STORED DATA:
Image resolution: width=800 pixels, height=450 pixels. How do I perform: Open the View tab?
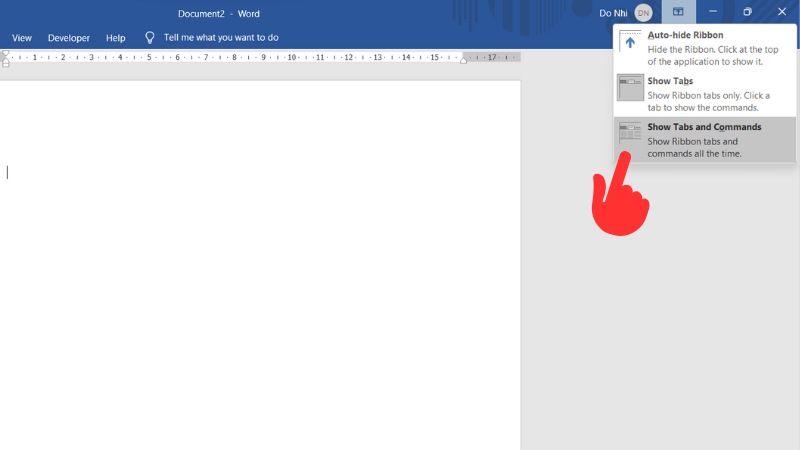[x=22, y=38]
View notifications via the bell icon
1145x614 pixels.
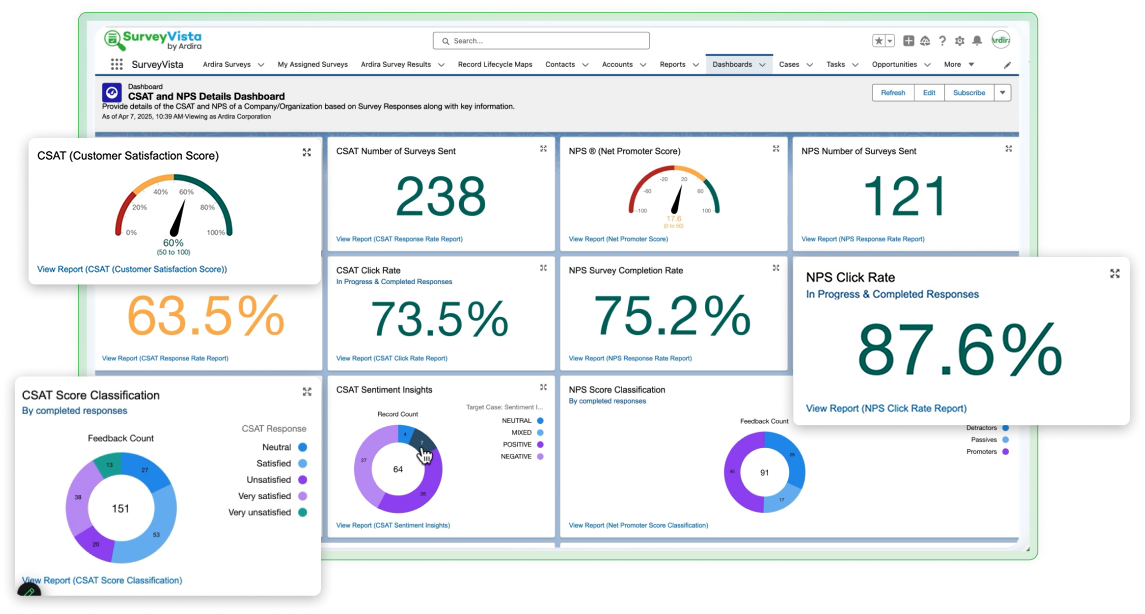(x=977, y=41)
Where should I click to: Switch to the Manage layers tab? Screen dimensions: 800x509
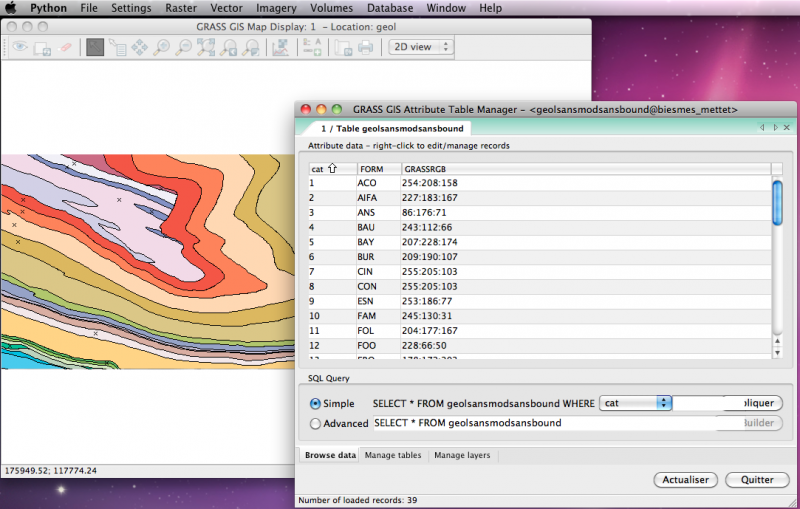pyautogui.click(x=463, y=455)
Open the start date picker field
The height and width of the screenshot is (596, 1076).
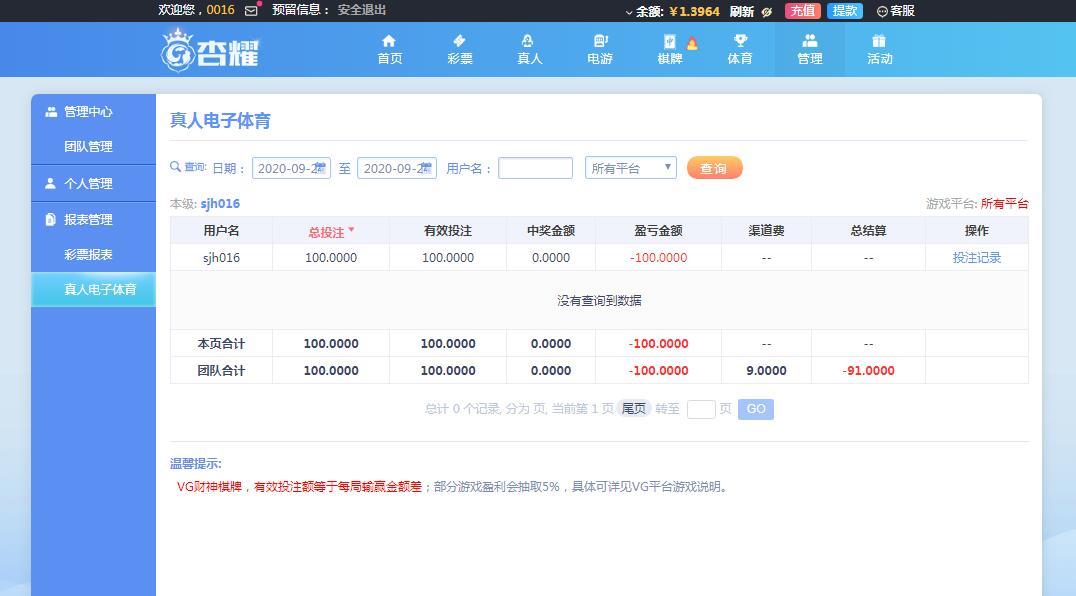(x=291, y=168)
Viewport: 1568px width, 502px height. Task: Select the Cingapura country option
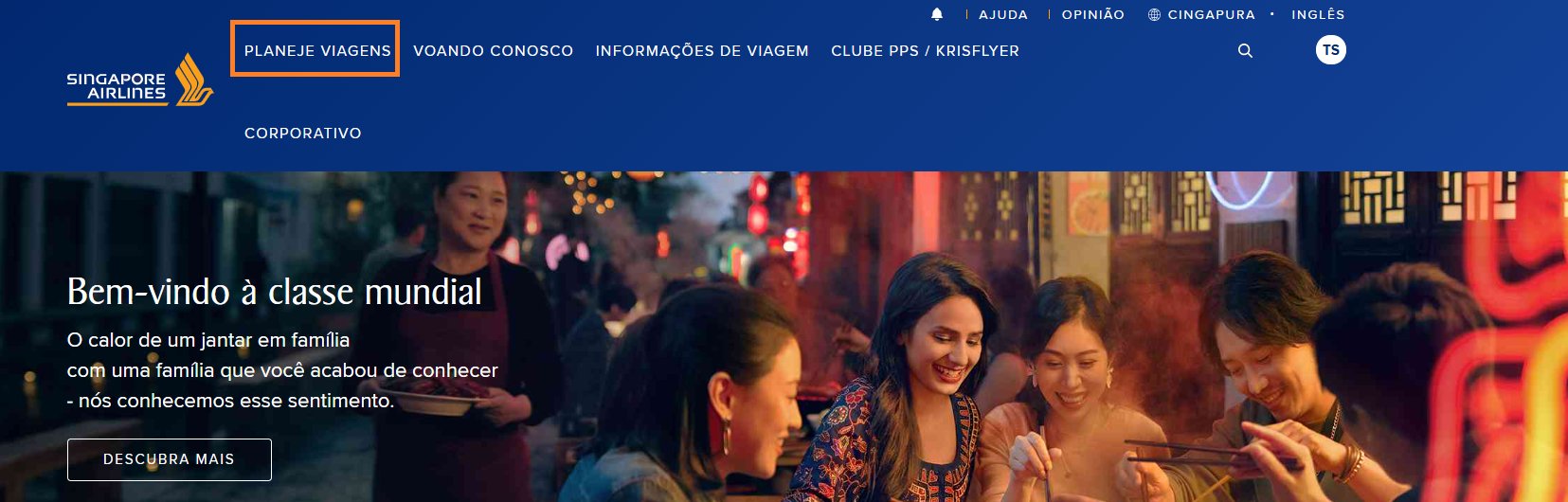pos(1211,15)
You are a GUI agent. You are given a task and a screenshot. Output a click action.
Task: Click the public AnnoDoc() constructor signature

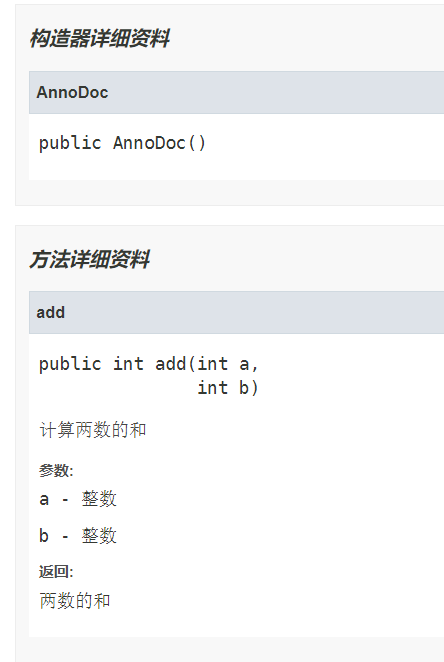122,143
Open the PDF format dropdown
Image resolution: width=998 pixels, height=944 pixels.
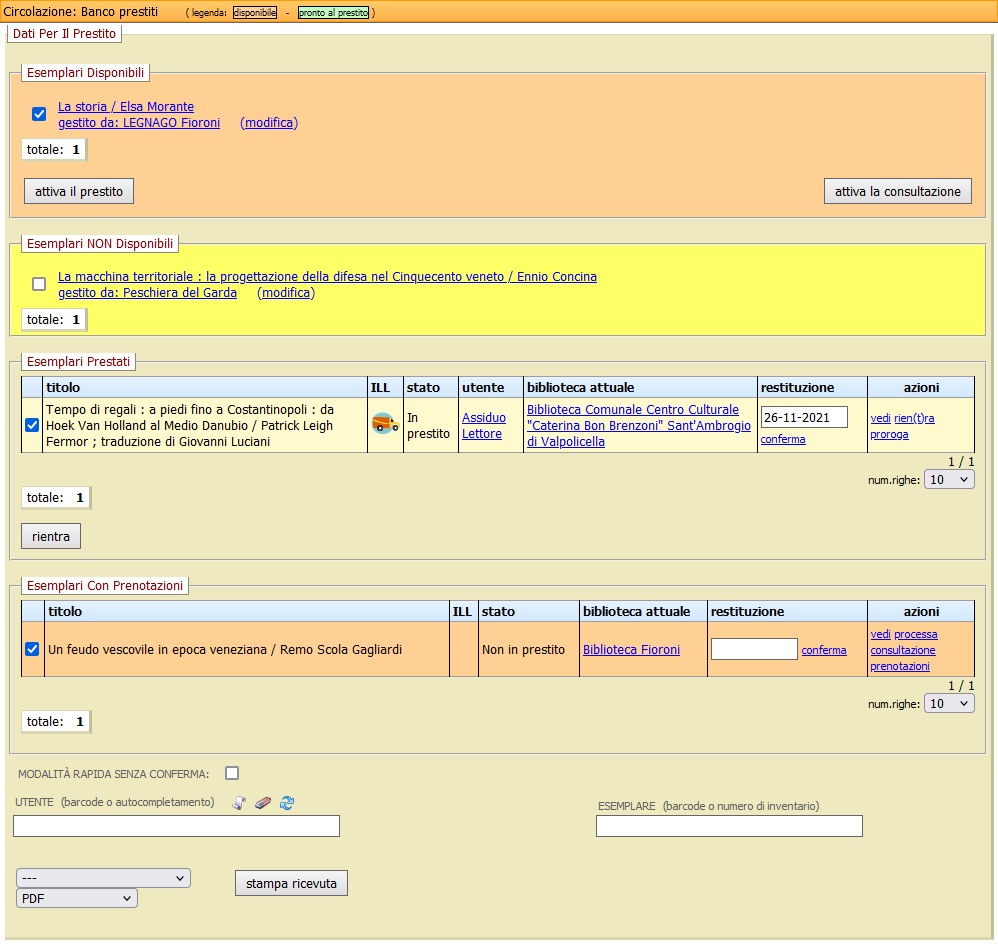[x=77, y=898]
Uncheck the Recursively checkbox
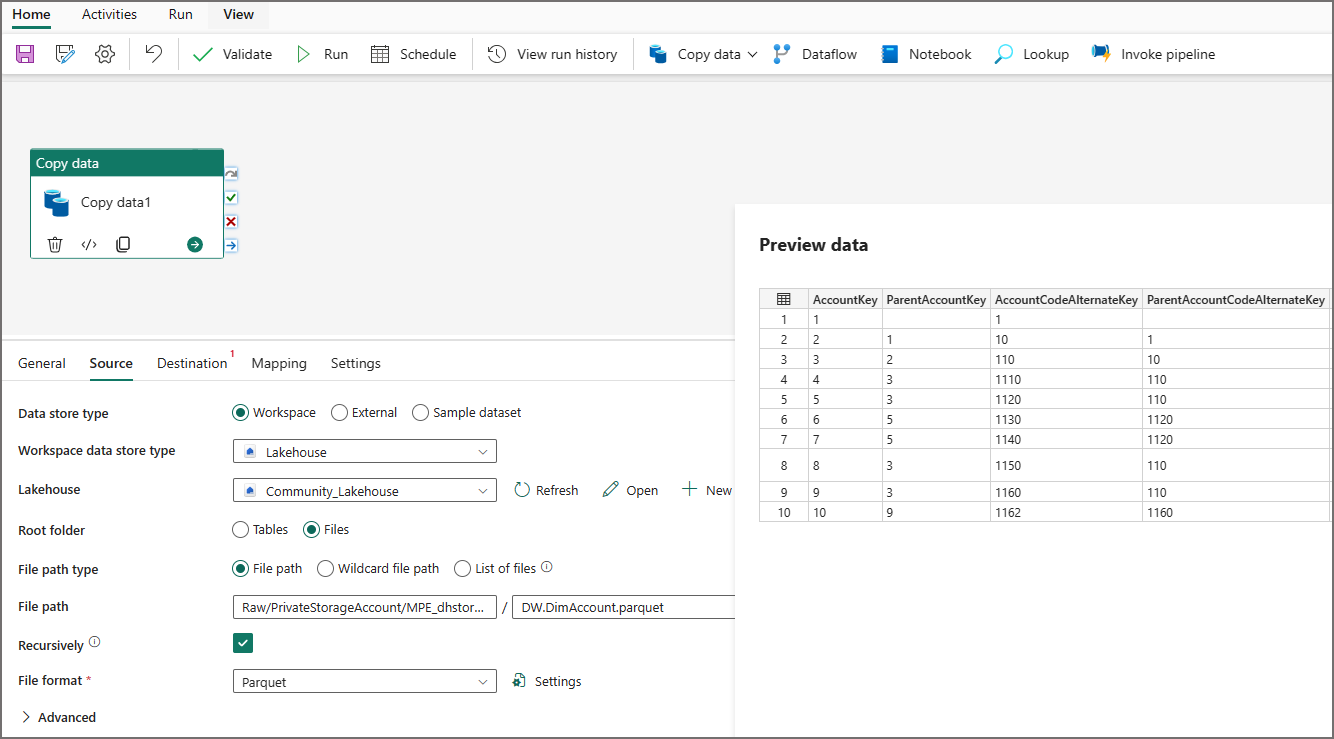Image resolution: width=1334 pixels, height=739 pixels. point(242,643)
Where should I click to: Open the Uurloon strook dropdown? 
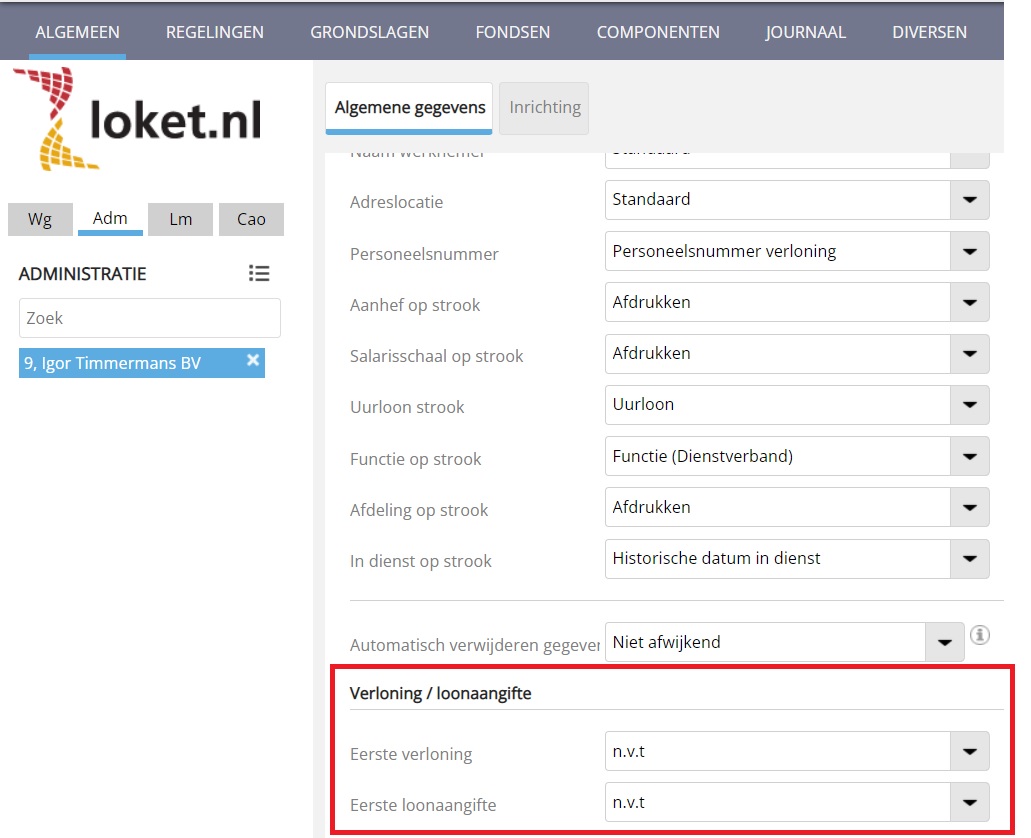point(968,405)
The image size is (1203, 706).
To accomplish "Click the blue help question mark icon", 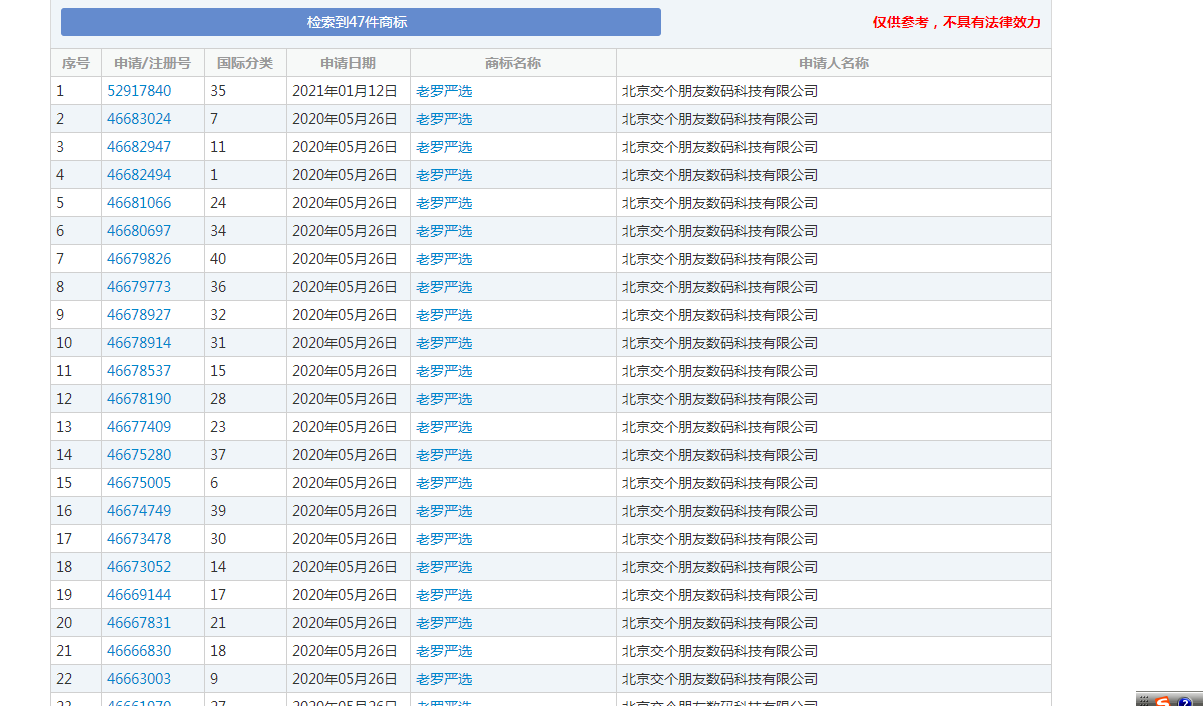I will 1185,701.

PROBLEM TO WORK ON: Set down, exactly as written above, each line from the one with "The height and" through the one with "You are a GUI", and skip the pictures.

ANSWER FOR THE TASK:
The height and width of the screenshot is (596, 1076).
(x=291, y=168)
Viewport: 1568px width, 502px height. Task: Select the Cingapura country option
pos(1211,15)
You are a GUI agent. You are given a task and a screenshot. Output a click action.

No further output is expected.